Increased state surveillance can be thought of in several different ways, depending on where you stand. Described uncharitably, it’s a Faustian bargain that dissolves from within the very liberty
and democracy it’s meant to defend. Viewed less negatively, it’s a social contract
between state and citizen, albeit a contract one of the parties was never told
existed, let alone handed the pen to sign.

In either case, it’s a
quid pro quo arrangement where the transaction involved is relatively straightforward:
the public agrees to allow the state to violate some of its more inviolable
rights and freedoms as it sees fit, such as leapfrogging due process or encroaching
on people’s privacy by reading their emails, listening to their phone calls
or collecting other intimate personal information.

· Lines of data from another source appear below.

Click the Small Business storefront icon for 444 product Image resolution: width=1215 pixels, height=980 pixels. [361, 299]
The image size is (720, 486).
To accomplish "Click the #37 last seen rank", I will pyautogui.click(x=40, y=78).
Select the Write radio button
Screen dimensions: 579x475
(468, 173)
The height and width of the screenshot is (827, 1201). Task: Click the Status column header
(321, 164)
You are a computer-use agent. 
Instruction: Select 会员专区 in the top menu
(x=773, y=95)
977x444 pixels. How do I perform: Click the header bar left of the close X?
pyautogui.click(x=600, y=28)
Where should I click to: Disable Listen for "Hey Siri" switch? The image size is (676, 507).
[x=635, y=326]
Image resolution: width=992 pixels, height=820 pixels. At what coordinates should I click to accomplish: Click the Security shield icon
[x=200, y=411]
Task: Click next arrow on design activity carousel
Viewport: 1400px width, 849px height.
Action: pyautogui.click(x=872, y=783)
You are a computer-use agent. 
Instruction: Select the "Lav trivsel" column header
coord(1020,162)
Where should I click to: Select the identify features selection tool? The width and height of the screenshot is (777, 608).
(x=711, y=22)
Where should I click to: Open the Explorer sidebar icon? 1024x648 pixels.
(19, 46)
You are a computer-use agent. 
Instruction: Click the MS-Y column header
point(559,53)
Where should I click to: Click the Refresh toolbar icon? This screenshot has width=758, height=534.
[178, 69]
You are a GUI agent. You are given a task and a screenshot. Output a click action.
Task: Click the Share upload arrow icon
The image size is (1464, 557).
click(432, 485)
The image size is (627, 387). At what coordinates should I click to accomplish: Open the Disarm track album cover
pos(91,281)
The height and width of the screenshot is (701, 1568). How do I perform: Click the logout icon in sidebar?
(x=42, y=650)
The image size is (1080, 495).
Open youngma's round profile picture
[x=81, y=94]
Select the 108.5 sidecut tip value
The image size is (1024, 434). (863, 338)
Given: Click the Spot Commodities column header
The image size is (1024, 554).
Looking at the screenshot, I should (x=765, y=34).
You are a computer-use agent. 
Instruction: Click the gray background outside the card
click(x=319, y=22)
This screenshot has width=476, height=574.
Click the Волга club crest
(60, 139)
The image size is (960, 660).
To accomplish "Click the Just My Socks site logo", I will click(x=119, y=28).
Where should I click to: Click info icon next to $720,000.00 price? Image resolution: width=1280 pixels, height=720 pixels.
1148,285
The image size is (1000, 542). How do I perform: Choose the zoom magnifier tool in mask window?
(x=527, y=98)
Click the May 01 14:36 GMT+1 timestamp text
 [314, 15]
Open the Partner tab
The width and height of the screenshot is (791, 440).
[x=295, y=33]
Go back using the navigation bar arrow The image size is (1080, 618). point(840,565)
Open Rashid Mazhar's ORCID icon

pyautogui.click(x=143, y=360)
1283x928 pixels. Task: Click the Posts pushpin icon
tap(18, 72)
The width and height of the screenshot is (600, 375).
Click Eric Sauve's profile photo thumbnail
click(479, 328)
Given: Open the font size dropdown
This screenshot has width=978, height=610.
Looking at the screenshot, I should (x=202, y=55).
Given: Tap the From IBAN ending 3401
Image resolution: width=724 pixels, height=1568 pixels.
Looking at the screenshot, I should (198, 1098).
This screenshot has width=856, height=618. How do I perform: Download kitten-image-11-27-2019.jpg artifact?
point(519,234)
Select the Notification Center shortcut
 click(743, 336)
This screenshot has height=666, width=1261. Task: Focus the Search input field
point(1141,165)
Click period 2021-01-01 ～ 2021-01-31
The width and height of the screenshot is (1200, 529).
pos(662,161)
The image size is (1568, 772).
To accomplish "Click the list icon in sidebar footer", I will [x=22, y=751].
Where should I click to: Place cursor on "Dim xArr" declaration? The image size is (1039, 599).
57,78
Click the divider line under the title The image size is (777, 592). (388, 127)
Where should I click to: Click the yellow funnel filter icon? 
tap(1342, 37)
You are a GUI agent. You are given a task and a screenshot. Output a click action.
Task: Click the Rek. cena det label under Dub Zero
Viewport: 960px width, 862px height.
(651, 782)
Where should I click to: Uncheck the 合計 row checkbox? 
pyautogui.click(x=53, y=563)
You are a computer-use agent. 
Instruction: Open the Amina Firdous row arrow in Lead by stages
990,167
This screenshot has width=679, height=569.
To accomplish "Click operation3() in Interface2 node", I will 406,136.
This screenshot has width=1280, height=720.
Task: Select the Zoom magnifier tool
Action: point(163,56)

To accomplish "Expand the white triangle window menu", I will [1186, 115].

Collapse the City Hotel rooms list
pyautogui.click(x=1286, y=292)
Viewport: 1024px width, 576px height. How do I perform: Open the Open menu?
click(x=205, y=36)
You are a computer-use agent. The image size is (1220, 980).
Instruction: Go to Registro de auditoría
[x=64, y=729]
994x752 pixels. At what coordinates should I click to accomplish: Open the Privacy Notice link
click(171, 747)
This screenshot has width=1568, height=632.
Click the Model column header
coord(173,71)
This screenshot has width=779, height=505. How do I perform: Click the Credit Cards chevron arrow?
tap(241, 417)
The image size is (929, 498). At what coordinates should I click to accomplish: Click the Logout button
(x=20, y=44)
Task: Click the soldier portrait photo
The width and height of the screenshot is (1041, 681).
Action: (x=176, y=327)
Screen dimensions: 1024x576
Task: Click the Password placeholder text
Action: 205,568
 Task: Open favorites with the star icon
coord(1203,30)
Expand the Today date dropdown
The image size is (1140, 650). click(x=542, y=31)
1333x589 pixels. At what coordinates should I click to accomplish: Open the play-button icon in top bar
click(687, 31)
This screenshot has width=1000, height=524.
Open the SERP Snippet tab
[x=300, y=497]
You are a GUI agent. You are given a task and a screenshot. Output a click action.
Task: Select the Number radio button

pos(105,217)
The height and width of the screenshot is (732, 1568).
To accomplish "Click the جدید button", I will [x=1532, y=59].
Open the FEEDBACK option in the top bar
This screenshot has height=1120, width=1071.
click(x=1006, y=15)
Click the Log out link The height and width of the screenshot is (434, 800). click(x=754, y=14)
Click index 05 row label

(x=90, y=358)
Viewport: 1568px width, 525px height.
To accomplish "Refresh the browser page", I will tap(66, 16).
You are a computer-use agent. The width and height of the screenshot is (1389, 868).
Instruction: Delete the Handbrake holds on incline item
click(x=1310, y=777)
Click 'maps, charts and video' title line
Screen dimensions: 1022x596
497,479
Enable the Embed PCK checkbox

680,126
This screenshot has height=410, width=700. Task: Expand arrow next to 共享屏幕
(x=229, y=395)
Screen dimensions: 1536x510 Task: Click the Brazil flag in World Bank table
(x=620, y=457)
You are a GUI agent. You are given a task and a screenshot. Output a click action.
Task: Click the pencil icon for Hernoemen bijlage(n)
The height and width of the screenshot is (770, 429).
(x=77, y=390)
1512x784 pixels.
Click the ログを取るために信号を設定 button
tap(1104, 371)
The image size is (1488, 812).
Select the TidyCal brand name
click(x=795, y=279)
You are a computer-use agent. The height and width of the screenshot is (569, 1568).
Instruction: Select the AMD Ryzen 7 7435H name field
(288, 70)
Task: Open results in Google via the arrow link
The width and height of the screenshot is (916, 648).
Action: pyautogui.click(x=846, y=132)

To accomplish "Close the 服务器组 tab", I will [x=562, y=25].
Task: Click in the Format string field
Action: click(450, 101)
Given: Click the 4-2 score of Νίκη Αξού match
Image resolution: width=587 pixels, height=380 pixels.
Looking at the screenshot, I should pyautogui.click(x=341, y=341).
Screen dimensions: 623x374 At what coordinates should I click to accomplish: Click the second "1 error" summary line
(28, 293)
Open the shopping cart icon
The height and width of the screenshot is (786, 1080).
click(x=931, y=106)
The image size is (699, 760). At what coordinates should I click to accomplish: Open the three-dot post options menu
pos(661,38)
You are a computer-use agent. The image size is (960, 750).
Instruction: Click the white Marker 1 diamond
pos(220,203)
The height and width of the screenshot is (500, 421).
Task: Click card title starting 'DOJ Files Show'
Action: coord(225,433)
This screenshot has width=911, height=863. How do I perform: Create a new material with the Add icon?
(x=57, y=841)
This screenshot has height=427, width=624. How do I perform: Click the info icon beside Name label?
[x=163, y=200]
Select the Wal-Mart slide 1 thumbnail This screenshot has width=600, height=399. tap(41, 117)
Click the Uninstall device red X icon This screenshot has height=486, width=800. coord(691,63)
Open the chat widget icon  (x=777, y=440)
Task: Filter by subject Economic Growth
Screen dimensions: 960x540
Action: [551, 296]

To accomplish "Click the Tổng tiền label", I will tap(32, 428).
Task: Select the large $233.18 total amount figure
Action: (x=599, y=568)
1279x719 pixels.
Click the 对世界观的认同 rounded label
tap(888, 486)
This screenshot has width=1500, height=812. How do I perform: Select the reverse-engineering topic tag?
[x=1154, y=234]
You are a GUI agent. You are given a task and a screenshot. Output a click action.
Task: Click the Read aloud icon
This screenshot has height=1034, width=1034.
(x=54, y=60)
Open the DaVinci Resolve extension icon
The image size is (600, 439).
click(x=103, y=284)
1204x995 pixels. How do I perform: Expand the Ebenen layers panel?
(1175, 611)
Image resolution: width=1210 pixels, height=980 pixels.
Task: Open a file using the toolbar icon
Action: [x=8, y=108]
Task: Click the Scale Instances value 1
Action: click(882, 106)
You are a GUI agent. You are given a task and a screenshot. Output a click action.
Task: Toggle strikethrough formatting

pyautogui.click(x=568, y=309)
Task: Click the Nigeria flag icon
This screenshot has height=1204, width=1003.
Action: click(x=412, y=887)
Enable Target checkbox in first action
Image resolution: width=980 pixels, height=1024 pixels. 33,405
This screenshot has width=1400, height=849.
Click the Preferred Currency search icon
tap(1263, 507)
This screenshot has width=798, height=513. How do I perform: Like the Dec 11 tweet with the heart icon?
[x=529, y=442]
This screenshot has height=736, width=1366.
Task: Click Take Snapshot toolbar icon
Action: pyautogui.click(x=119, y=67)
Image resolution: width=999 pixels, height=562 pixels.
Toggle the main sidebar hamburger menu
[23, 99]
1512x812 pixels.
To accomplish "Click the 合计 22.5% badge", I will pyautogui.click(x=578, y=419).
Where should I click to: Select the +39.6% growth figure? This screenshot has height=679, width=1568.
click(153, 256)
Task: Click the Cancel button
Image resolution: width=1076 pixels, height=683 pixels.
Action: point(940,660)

In return, the state promises
to use this increased presence in its citizens’ daily lives to keep them safe
from threats by detecting possible terrorist activity before it happens, allowing
authorities to step in.

As with any contract, its
use is only as good as each party’s ability to uphold its end of the bargain.
If one or both stop fulfilling their role, whether by choice or because they’re
no longer capable of doing so, the agreement is null and void. The question
is, are western governments pulling their weight in this deal?

It’s a question particularly
worth asking a week on from what was arguably the most serious challenge to
state surveillance in the West, in the form of the expiration of the Patriot
Act, a once seemingly unassailable law that legislators regularly tripped over
themselves to renew. With its provisions expired, the NSA temporarily lost its
ability to sweep up a plethora of Americans’ private records, as well to carry
out “roving wiretaps” and spy on non-US targets unaffiliated with foreign terrorist
groups. This was despite an onslaught of dire warnings from US officials, including
President Obama, who likened allowing the law to expire
to playing Russian roulette. Congress’ inability to renew the Act, mere days
before the two-year anniversary of Edward Snowden’s leak being revealed to the
world, stands in stark contrast to the lopsided voting margins it passed
with, and shows how far attitudes toward state surveillance have changed since
the world first saw footage of Snowden in a Hong Kong hotel room.